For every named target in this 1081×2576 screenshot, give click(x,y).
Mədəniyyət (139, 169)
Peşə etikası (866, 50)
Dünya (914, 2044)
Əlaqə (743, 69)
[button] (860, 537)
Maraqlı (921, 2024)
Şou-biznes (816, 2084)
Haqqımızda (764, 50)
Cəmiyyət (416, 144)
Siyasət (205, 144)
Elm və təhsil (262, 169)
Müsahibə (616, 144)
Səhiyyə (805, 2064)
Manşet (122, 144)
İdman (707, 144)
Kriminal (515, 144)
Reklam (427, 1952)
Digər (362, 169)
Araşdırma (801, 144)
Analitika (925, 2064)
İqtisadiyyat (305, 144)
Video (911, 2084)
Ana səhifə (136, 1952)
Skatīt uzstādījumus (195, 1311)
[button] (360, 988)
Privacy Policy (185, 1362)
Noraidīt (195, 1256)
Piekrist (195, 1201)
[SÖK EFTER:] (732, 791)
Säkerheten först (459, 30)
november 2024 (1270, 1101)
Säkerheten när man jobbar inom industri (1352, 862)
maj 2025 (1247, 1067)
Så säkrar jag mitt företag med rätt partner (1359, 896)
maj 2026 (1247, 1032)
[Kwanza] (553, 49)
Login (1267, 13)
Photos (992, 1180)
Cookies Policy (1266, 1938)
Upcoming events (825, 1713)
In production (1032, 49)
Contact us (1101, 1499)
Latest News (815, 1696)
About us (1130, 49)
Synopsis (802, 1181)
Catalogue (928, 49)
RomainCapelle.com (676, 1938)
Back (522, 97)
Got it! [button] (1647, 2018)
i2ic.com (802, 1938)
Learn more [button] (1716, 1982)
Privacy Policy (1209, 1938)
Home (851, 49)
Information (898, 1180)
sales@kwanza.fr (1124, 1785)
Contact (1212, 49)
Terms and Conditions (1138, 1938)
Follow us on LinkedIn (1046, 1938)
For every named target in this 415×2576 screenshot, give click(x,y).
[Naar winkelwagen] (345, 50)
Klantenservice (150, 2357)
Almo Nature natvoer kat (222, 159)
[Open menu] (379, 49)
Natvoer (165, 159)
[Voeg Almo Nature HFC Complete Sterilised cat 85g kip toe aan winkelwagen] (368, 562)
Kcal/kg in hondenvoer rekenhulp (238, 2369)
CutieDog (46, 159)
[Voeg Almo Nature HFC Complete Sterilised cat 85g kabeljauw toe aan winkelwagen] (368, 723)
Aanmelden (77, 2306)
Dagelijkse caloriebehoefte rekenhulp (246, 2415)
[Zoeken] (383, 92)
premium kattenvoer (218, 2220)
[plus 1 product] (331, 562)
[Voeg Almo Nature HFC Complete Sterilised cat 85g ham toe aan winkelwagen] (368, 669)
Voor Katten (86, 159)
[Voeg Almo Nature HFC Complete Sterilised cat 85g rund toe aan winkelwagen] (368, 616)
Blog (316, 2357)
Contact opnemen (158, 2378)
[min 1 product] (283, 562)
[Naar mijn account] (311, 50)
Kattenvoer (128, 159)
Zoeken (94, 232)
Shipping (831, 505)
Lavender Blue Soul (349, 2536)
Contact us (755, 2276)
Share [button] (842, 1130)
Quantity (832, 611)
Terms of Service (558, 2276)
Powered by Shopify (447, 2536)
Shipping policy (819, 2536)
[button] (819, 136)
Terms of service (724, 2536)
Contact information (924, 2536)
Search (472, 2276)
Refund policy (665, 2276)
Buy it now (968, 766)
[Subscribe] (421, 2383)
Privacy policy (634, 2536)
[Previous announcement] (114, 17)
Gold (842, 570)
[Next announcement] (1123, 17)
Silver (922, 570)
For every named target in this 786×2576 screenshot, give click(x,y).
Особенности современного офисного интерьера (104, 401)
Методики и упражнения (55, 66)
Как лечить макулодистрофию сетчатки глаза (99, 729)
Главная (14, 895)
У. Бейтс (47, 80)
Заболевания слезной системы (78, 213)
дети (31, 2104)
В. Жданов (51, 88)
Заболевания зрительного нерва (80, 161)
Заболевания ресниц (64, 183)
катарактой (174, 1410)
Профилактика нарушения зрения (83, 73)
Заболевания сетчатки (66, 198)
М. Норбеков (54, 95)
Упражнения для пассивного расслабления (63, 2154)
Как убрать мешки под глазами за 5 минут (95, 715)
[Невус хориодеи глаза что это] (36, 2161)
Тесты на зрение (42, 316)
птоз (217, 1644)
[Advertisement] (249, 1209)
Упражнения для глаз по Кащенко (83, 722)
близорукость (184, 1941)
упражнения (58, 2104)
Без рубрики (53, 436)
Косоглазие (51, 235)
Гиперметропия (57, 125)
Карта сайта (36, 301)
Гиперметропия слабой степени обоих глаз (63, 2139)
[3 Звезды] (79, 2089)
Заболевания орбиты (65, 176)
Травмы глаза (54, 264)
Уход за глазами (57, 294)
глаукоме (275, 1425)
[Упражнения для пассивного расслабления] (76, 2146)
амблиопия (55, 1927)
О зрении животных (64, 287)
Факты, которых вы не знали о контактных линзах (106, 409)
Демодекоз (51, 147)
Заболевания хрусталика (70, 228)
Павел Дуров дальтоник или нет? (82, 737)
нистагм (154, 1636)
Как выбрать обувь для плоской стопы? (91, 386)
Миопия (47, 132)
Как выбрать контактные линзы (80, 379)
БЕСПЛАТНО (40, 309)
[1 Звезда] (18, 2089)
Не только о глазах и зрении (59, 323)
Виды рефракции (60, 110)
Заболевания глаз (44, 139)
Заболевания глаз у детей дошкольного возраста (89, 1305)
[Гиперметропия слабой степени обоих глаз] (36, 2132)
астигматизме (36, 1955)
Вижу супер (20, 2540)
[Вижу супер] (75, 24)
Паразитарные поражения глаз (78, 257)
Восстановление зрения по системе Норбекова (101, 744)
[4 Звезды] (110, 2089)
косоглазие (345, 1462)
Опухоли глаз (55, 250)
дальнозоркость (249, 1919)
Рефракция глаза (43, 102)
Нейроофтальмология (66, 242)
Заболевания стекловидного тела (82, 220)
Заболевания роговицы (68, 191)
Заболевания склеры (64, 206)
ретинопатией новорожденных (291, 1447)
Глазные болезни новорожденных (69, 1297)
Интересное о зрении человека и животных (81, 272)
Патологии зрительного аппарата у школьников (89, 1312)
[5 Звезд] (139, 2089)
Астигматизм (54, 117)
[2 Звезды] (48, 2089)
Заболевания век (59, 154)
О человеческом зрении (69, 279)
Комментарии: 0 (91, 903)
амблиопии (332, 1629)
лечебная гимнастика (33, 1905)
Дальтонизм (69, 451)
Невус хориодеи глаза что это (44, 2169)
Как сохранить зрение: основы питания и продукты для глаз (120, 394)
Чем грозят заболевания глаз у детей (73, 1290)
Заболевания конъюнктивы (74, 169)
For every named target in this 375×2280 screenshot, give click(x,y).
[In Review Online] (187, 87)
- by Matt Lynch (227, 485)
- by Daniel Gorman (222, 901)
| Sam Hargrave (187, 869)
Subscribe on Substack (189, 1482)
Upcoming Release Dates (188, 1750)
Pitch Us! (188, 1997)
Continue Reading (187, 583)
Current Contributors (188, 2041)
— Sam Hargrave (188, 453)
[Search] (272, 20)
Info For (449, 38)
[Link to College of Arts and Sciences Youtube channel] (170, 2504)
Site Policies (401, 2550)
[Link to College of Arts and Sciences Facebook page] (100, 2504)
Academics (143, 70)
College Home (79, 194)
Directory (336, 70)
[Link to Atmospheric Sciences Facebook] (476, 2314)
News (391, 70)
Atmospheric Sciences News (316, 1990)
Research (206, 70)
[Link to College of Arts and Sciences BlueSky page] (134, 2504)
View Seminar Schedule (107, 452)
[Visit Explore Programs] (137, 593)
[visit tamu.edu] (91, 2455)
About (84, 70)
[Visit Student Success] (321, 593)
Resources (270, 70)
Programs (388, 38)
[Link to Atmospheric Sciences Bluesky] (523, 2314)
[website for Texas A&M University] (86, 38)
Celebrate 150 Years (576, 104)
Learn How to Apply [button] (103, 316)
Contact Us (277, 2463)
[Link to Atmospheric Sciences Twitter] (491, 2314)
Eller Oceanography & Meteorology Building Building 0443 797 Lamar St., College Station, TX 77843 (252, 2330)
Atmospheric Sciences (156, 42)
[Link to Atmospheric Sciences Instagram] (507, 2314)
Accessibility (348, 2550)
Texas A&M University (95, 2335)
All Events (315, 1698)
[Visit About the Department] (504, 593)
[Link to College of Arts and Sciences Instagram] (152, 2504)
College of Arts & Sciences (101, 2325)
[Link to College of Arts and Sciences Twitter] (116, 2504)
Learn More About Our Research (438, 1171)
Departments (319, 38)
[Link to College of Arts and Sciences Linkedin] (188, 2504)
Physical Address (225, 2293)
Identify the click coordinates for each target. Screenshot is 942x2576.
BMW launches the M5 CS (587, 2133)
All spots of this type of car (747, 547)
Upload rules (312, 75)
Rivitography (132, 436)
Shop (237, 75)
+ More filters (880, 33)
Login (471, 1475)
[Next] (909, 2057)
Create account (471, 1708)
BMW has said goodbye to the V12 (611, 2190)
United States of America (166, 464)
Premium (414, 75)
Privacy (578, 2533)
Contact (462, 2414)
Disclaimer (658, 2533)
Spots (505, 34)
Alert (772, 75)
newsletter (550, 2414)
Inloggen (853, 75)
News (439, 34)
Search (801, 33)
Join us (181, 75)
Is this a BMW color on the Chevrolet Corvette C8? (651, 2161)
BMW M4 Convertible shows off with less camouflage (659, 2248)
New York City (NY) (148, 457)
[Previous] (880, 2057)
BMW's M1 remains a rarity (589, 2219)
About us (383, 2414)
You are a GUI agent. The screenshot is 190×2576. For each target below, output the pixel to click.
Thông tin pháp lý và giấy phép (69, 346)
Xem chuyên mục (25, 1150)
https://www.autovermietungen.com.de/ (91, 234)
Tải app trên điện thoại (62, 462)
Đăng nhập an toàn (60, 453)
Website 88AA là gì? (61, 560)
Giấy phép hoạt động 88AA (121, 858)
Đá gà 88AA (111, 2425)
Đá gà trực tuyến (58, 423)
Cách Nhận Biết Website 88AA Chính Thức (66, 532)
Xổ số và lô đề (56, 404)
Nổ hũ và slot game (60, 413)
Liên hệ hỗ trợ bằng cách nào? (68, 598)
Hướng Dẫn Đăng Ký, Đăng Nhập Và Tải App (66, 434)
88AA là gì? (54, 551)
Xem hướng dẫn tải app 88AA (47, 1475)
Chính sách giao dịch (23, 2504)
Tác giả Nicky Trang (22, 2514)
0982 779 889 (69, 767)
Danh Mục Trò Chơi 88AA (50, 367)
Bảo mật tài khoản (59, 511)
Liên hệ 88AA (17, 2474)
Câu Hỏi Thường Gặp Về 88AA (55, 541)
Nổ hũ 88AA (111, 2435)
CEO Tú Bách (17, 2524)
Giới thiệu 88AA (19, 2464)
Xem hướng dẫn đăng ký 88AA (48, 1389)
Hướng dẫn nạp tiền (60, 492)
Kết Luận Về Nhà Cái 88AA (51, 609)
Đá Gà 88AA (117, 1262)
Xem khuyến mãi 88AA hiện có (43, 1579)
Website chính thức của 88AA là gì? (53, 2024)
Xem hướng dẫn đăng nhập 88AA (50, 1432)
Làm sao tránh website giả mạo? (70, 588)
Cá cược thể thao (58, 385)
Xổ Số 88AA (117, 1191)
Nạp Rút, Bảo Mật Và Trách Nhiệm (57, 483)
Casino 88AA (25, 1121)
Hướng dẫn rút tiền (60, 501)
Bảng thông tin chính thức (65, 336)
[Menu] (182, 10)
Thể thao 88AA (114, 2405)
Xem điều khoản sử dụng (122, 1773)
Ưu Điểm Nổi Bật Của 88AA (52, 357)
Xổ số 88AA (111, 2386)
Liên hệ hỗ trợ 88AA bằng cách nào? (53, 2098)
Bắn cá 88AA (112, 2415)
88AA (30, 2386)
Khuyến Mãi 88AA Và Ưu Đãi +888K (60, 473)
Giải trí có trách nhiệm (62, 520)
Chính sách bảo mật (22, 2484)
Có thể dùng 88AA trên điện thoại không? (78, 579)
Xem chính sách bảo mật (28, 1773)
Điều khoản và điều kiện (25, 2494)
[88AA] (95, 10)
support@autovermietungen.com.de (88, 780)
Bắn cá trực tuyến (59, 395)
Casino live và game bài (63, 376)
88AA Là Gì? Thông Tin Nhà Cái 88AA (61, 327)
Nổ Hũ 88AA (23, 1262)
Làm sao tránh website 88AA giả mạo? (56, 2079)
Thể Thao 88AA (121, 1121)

EXERCISE REQUIREMENTS: Look above for the line with "Learn more [button] (1716, 1982)" and the line with "Kattenvoer (128, 159)". Write out those two lines and all the lines between them, exactly, and no others.

FINAL ANSWER:
Learn more [button] (1716, 1982)
Privacy Policy (1209, 1938)
Home (851, 49)
Information (898, 1180)
sales@kwanza.fr (1124, 1785)
Contact (1212, 49)
Terms and Conditions (1138, 1938)
Follow us on LinkedIn (1046, 1938)
For every named target in this 415×2576 screenshot, give click(x,y).
[Naar winkelwagen] (345, 50)
Klantenservice (150, 2357)
Almo Nature natvoer kat (222, 159)
[Open menu] (379, 49)
Natvoer (165, 159)
[Voeg Almo Nature HFC Complete Sterilised cat 85g kip toe aan winkelwagen] (368, 562)
Kcal/kg in hondenvoer rekenhulp (238, 2369)
CutieDog (46, 159)
[Voeg Almo Nature HFC Complete Sterilised cat 85g kabeljauw toe aan winkelwagen] (368, 723)
Aanmelden (77, 2306)
Dagelijkse caloriebehoefte rekenhulp (246, 2415)
[Zoeken] (383, 92)
premium kattenvoer (218, 2220)
[plus 1 product] (331, 562)
[Voeg Almo Nature HFC Complete Sterilised cat 85g ham toe aan winkelwagen] (368, 669)
Voor Katten (86, 159)
[Voeg Almo Nature HFC Complete Sterilised cat 85g rund toe aan winkelwagen] (368, 616)
Blog (316, 2357)
Contact opnemen (158, 2378)
[min 1 product] (283, 562)
[Naar mijn account] (311, 50)
Kattenvoer (128, 159)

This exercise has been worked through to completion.